Content starts

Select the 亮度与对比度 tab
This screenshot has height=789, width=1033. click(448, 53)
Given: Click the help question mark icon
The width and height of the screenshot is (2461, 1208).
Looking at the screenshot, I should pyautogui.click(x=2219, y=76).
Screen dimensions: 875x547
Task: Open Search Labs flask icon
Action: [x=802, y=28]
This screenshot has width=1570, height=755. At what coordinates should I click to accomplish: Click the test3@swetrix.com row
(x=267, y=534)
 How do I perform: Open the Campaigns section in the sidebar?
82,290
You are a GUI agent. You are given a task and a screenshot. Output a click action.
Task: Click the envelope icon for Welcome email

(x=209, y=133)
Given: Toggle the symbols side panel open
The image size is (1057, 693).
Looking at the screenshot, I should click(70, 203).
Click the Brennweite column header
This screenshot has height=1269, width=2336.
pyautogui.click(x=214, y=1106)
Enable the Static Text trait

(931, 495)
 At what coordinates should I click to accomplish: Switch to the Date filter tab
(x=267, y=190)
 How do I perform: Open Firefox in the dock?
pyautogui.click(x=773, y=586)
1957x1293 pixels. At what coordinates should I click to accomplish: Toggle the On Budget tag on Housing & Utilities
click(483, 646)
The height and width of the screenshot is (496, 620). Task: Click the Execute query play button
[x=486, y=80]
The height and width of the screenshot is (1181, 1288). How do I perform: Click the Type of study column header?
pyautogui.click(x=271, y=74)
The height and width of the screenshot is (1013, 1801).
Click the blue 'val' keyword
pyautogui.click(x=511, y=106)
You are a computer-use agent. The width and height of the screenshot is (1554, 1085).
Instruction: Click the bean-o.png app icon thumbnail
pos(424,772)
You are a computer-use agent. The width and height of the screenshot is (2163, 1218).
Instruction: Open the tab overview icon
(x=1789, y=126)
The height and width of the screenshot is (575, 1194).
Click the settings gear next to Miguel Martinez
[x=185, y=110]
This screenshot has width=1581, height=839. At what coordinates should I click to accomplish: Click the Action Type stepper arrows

Content ends

• **EXERCISE DESCRIPTION**: Pull every line with the word "agent" from the data.

• **PROBLEM SOLUTION**:
You are a GUI agent. You are given a task and a screenshot. Output a click action.
You are a computer-use agent. The width and height of the screenshot is (1554, 1085).
You are a computer-use agent. The width and height of the screenshot is (2163, 1218).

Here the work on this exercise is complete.